*** Opening LISTED ENTRIES ***

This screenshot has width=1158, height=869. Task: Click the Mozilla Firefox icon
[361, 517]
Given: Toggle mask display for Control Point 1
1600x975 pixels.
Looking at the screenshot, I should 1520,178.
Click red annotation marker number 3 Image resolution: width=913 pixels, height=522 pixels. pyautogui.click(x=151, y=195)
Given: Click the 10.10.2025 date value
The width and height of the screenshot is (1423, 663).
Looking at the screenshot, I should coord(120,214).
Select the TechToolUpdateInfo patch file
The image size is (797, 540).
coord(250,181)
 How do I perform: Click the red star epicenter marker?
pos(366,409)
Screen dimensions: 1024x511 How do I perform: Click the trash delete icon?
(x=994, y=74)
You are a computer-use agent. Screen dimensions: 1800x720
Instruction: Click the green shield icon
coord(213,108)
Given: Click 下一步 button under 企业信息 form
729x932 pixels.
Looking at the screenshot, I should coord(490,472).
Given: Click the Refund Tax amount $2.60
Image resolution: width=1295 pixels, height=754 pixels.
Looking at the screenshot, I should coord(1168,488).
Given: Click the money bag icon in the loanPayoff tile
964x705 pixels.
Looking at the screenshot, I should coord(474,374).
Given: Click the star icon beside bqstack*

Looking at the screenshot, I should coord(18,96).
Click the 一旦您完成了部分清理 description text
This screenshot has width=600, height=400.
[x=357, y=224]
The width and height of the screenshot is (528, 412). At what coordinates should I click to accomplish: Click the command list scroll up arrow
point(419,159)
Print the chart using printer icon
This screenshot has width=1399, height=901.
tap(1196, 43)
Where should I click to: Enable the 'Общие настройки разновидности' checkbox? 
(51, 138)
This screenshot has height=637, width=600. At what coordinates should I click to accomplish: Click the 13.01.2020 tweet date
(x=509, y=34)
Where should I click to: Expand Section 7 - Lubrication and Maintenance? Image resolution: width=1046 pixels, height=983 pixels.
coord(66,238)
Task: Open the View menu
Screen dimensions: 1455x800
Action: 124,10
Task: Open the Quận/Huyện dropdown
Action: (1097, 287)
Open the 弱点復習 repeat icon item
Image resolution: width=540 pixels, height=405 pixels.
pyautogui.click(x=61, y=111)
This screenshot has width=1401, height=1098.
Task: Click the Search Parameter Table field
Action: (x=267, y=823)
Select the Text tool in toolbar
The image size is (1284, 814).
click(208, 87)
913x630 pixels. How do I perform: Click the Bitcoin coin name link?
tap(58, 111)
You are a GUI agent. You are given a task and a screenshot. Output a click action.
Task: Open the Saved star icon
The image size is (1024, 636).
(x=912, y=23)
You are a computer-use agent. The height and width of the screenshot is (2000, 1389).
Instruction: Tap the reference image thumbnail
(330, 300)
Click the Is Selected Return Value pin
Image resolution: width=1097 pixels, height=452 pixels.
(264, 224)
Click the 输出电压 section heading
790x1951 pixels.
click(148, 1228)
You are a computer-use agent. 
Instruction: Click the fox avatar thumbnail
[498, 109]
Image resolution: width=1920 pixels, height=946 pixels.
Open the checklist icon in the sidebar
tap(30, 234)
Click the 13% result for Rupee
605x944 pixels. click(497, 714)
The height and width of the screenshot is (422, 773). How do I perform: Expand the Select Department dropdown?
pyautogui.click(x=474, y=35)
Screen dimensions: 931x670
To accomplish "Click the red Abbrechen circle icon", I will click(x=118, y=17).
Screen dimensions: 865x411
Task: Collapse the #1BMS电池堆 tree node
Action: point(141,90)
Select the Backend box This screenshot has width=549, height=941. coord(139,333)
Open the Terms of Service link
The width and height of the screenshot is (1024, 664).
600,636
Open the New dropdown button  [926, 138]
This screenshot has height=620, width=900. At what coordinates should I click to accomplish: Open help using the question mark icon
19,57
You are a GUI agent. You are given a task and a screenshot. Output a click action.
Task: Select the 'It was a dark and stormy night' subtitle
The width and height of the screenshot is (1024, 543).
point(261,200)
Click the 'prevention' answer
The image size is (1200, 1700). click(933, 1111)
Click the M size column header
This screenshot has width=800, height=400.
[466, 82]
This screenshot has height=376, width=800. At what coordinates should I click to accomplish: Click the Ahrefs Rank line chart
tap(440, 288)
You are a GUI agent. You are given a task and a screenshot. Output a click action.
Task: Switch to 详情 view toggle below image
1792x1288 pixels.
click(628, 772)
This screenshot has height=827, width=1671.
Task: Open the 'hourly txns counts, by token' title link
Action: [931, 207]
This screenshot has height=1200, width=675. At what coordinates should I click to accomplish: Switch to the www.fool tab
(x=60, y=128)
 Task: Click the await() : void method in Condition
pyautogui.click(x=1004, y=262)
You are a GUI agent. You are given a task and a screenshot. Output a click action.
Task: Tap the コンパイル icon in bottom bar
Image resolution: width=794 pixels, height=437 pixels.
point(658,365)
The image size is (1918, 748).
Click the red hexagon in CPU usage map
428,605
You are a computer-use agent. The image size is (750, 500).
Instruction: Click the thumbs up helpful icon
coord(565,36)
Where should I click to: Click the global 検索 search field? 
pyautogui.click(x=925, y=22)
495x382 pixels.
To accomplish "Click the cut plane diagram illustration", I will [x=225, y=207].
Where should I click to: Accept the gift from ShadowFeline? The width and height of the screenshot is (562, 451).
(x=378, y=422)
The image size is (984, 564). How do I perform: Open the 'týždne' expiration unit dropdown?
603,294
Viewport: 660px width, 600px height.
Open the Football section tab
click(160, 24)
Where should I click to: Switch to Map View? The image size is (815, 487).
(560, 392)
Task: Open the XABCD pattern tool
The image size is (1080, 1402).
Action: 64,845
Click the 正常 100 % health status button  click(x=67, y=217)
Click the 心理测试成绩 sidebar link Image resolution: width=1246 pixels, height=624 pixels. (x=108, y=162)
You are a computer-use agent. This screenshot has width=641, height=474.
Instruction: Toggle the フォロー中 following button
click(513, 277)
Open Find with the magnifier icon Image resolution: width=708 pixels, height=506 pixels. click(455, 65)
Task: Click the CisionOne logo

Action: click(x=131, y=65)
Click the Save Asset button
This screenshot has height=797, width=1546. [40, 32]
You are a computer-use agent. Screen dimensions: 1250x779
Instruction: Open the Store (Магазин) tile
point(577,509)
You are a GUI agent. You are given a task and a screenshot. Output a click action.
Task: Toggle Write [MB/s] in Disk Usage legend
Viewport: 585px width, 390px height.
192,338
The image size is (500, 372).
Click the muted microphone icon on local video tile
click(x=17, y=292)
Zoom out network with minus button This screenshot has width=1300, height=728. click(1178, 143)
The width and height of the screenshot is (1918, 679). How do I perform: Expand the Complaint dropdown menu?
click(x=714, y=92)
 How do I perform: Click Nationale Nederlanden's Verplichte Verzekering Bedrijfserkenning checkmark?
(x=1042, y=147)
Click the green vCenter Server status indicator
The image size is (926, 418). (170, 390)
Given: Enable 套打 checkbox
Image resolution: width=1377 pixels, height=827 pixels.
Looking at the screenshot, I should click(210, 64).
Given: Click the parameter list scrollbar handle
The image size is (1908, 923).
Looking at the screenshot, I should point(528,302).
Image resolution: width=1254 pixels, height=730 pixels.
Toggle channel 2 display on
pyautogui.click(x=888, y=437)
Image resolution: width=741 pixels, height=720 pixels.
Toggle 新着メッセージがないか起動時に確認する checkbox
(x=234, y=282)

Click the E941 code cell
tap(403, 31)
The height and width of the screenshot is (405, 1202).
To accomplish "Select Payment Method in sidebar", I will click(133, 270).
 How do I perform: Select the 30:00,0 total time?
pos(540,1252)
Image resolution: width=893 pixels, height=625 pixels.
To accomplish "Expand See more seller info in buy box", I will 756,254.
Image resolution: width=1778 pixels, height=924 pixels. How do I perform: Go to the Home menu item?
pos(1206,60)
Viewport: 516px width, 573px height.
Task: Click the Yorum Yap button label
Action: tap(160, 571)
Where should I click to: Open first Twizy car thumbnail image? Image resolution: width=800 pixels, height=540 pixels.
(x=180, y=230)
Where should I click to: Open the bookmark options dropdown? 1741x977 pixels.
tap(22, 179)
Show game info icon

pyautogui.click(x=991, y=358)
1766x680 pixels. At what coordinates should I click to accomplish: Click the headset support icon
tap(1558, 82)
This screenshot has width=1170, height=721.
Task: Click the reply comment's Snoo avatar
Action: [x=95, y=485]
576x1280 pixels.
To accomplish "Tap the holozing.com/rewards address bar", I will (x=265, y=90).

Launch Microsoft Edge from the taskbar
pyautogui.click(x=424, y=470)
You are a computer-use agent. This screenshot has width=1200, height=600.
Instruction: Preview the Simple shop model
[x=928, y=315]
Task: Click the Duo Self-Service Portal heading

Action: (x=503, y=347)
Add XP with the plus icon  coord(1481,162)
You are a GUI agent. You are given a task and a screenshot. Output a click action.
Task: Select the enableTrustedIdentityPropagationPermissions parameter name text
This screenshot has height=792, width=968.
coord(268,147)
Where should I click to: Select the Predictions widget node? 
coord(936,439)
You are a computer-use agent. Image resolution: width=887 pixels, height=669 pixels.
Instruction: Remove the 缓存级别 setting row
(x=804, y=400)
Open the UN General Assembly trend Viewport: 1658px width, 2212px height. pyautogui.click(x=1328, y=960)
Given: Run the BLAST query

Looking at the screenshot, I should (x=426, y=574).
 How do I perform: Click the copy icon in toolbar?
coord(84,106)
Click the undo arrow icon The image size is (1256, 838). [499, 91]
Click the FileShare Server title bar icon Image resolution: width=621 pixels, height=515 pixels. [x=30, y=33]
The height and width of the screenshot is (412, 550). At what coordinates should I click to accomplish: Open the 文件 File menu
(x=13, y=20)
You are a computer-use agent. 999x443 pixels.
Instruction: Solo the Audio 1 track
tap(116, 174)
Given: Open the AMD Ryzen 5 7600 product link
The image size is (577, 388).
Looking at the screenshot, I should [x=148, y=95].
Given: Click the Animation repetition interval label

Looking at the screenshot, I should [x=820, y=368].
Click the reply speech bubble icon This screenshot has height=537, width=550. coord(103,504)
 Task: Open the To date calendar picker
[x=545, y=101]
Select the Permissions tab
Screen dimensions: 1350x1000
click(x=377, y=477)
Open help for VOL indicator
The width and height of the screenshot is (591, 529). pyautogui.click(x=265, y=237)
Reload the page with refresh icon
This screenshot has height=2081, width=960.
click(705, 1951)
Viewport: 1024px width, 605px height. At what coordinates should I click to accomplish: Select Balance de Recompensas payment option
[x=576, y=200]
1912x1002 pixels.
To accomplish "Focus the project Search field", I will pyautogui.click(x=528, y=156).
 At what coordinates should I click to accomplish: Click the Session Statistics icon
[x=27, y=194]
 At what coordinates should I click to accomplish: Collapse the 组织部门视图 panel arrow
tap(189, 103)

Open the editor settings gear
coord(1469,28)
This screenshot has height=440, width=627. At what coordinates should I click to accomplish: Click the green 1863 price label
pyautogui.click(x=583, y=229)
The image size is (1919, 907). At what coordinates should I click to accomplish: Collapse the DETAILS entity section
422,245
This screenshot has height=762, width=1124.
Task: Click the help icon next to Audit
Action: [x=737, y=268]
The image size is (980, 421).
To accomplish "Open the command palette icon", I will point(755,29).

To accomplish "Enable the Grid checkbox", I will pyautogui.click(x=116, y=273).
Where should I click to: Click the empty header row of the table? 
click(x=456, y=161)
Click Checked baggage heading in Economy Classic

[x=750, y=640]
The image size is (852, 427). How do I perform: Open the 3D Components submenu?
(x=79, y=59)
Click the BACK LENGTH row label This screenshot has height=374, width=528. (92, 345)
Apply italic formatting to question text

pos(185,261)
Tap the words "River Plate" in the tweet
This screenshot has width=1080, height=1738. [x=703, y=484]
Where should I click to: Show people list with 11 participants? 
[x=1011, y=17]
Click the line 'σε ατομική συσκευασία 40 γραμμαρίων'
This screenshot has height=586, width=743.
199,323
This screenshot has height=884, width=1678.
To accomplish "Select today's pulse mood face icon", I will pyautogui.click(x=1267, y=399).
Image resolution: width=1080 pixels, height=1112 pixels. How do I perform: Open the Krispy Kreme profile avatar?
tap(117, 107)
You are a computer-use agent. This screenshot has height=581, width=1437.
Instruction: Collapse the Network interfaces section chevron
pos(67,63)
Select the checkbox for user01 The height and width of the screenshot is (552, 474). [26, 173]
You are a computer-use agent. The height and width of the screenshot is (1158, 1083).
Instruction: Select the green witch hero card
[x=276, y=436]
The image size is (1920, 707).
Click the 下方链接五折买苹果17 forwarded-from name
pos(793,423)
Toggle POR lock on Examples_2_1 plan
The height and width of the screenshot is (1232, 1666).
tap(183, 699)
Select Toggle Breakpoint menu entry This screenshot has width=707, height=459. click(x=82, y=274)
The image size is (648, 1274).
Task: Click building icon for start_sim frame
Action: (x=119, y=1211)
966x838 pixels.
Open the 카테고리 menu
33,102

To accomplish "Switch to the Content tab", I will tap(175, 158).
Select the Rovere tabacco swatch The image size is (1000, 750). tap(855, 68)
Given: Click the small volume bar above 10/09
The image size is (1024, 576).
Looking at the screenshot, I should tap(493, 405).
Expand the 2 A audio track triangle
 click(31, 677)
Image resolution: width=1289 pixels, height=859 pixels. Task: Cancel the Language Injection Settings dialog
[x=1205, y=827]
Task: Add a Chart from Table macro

*** Closing LISTED ENTRIES ***

WHAT IS EXPECTED
From the line that has "Instruction: Toggle the" through the line that has "Given: Click the parameter", copy every line exactly as it appears above, and leave out all others.

WRITTEN REPLY
Instruction: Toggle the フォロー中 following button
click(513, 277)
Open Find with the magnifier icon Image resolution: width=708 pixels, height=506 pixels. click(455, 65)
Task: Click the CisionOne logo

Action: click(x=131, y=65)
Click the Save Asset button
This screenshot has height=797, width=1546. [40, 32]
You are a computer-use agent. Screen dimensions: 1250x779
Instruction: Open the Store (Магазин) tile
point(577,509)
You are a GUI agent. You are given a task and a screenshot. Output a click action.
Task: Toggle Write [MB/s] in Disk Usage legend
Viewport: 585px width, 390px height.
192,338
The image size is (500, 372).
Click the muted microphone icon on local video tile
click(x=17, y=292)
Zoom out network with minus button This screenshot has width=1300, height=728. click(1178, 143)
The width and height of the screenshot is (1918, 679). How do I perform: Expand the Complaint dropdown menu?
click(x=714, y=92)
 How do I perform: Click Nationale Nederlanden's Verplichte Verzekering Bedrijfserkenning checkmark?
(x=1042, y=147)
Click the green vCenter Server status indicator
The image size is (926, 418). (170, 390)
Given: Enable 套打 checkbox
Image resolution: width=1377 pixels, height=827 pixels.
Looking at the screenshot, I should click(210, 64).
Given: Click the parameter list scrollbar handle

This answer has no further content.